• _SET TASK A_: From the listing, extract every line that contains the string "Sayfası", matching case exactly.

# New To Communications



## Cameron15 (26 Nov 2009)

I am new to the Canadian Army Reserve and i am planning to join 745 communications squadron i am in a royal canadian  communications cadet corps and do know how everything works with in the army policy i am wondering what they exactly do? like for training exercises and when you work with in the armoury and what to expect on my first few days also what kit items do i get in terms of combat dress and the CF-DU's thanks for the help


----------



## PuckChaser (27 Nov 2009)

Cameron15 said:
			
		

> i am in a royal canadian  communications cadet corps and do know how everything works with in the army policy



I guess we should get you ready to be CDS then. Cadets does not teach you everything about the CF.



			
				Cameron15 said:
			
		

> i am wondering what they exactly do? like for training exercises and when you work with in the armoury and what to expect on my first few days also what kit items do i get in terms of combat dress and the CF-DU's



I'm positive the scale of issue for P Res members is listed on the site somewhere, if you're that keen to know about it. Otherwise, just wait can take what they give you. You won't be getting _DEU_ until you have a year service or your QL3 course.





			
				Cameron15 said:
			
		

> thanks for the help



No problem.


----------



## LineJumper (4 Dec 2009)

Try talking to their unit recruiter, that's what they're there for and have fun in the MOsart program or MES or whatever they finish calling it.


----------

• _TASK INPUT_:
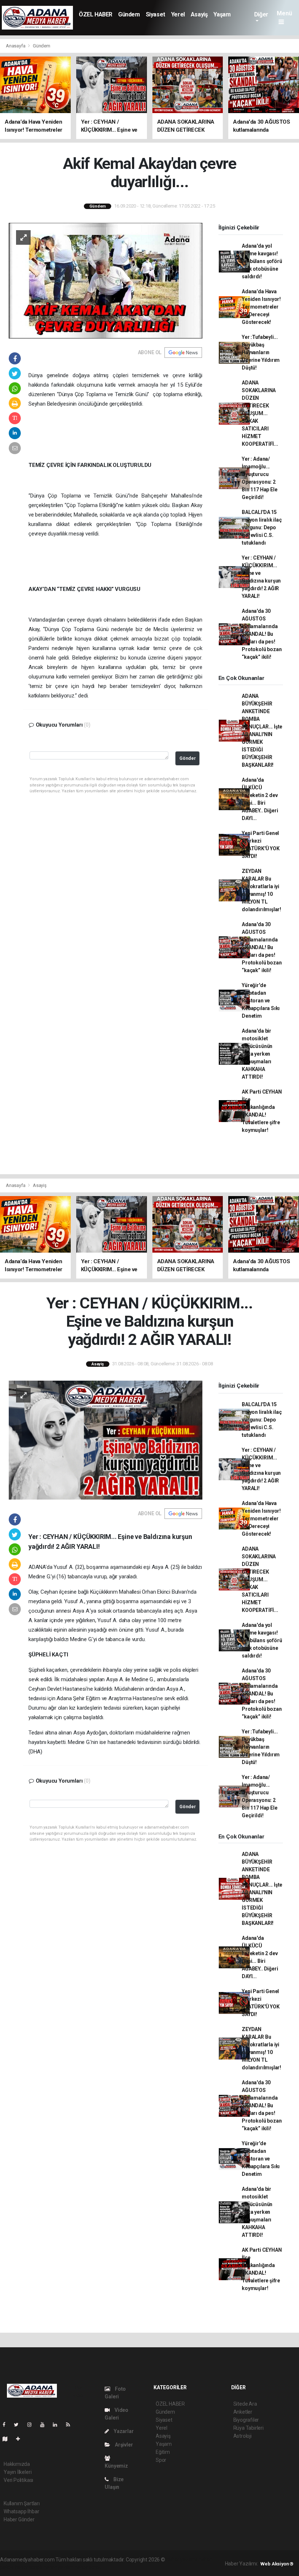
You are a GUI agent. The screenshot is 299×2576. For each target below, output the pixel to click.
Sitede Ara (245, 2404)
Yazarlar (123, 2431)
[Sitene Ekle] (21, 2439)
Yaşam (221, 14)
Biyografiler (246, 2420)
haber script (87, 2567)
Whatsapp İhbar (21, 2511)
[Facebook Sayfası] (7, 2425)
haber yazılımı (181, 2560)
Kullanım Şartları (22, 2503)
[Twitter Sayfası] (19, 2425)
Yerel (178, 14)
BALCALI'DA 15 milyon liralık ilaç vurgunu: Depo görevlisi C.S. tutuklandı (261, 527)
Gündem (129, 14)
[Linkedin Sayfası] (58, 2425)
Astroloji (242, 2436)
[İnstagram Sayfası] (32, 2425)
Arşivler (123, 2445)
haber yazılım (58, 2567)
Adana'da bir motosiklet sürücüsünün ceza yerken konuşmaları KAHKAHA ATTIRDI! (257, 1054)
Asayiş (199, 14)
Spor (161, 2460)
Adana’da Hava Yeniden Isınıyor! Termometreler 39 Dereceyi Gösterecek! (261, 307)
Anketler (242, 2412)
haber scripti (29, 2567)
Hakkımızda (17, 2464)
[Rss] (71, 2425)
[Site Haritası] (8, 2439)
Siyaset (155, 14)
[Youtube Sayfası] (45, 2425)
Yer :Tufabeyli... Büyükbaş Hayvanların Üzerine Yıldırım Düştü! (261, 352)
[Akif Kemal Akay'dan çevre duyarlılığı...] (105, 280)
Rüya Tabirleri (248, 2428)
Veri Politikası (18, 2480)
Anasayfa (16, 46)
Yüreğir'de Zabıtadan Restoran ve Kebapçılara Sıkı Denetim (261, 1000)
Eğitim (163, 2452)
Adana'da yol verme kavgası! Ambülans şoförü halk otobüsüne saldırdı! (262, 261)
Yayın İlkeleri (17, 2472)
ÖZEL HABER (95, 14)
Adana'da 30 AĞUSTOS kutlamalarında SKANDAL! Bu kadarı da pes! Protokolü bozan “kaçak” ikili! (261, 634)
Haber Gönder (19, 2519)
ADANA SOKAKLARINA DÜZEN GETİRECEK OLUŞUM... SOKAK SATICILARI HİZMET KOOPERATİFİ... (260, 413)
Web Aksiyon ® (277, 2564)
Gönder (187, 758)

• _SET TASK B_: Retype the passage of the forum thread about joining communications that begins with the words "I'm positive the" and ends after the words "your QL3 course.".

• _ANSWER A_:
[Facebook Sayfası] (7, 2425)
[Twitter Sayfası] (19, 2425)
[Linkedin Sayfası] (58, 2425)
[İnstagram Sayfası] (32, 2425)
[Youtube Sayfası] (45, 2425)

• _ANSWER B_:
I'm positive the scale of issue for P Res members is listed on the site somewhere, if you're that keen to know about it. Otherwise, just wait can take what they give you. You won't be getting _DEU_ until you have a year service or your QL3 course.